**Source text:**
--- Begin ---

CÉsar ChÁvez Biography

Born: March 31, 1927
Yuma, Arizona
Died: April 22, 1993
San Luis, Arizona

Hispanic American labor leader and champion of migrant worker rights

César Chávez was an Hispanic American labor leader who organized the first effective union of farm workers in the history of California agriculture.

Early years

César Chávez was born on March 31, 1927, near Yuma, Arizona. He was the second of Librado and Juana Estrada Chávez's six children. His parents owned a store and worked on a farm of over one hundred acres that Chávez's grandfather, Césario Chávez, had established. The Chávez family was kicked off its land for failing to pay its taxes during the Great Depression of the 1930s (when nearly half the industrial workers in the United States lost their jobs, leading to lower demand for goods and services). The family then joined the many migrant (traveling) laborers streaming into California.

--- End ---

**Exercise prompt:** Copy out the César Chávez biography word for word, from its title through its final sentence.

**Data:**
--- Begin ---

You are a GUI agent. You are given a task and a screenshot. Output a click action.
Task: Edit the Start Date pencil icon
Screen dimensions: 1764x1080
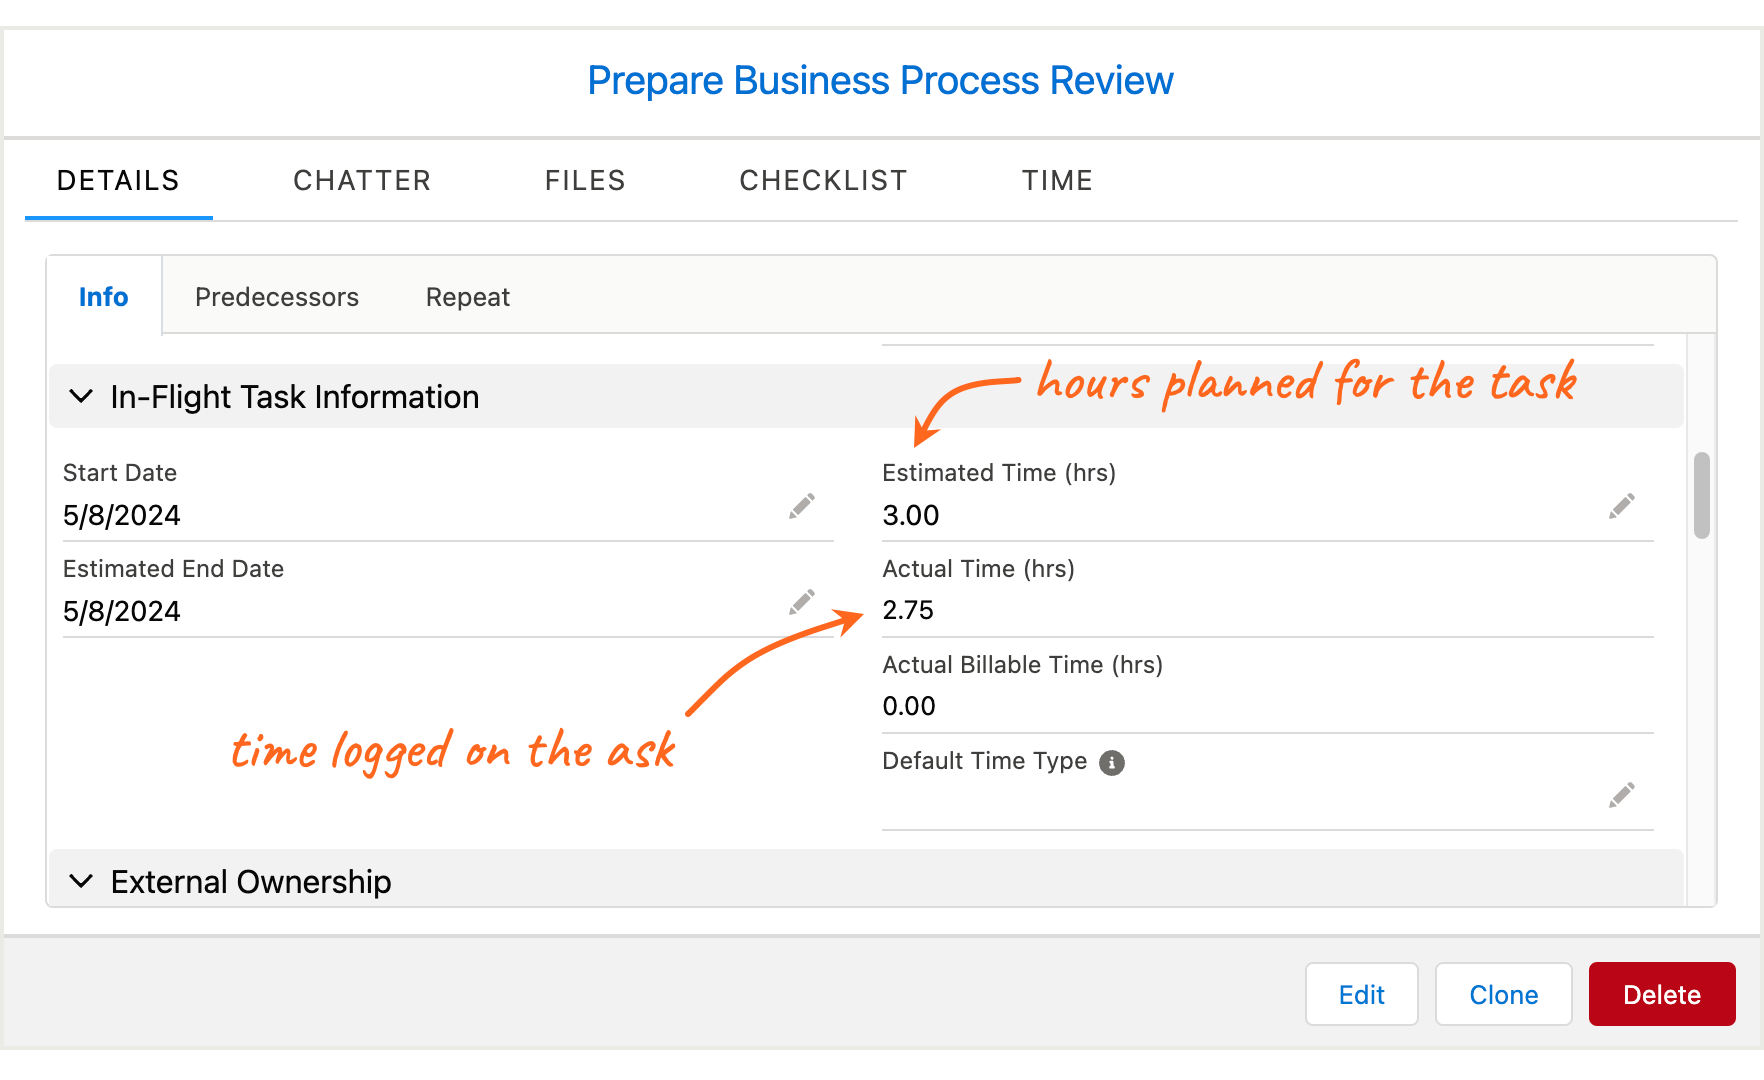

--- End ---

**Response to this exercise:**
CÉsar ChÁvez Biography

Born: March 31, 1927
Yuma, Arizona
Died: April 22, 1993
San Luis, Arizona

Hispanic American labor leader and champion of migrant worker rights

César Chávez was an Hispanic American labor leader who organized the first effective union of farm workers in the history of California agriculture.

Early years

César Chávez was born on March 31, 1927, near Yuma, Arizona. He was the second of Librado and Juana Estrada Chávez's six children. His parents owned a store and worked on a farm of over one hundred acres that Chávez's grandfather, Césario Chávez, had established. The Chávez family was kicked off its land for failing to pay its taxes during the Great Depression of the 1930s (when nearly half the industrial workers in the United States lost their jobs, leading to lower demand for goods and services). The family then joined the many migrant (traveling) laborers streaming into California.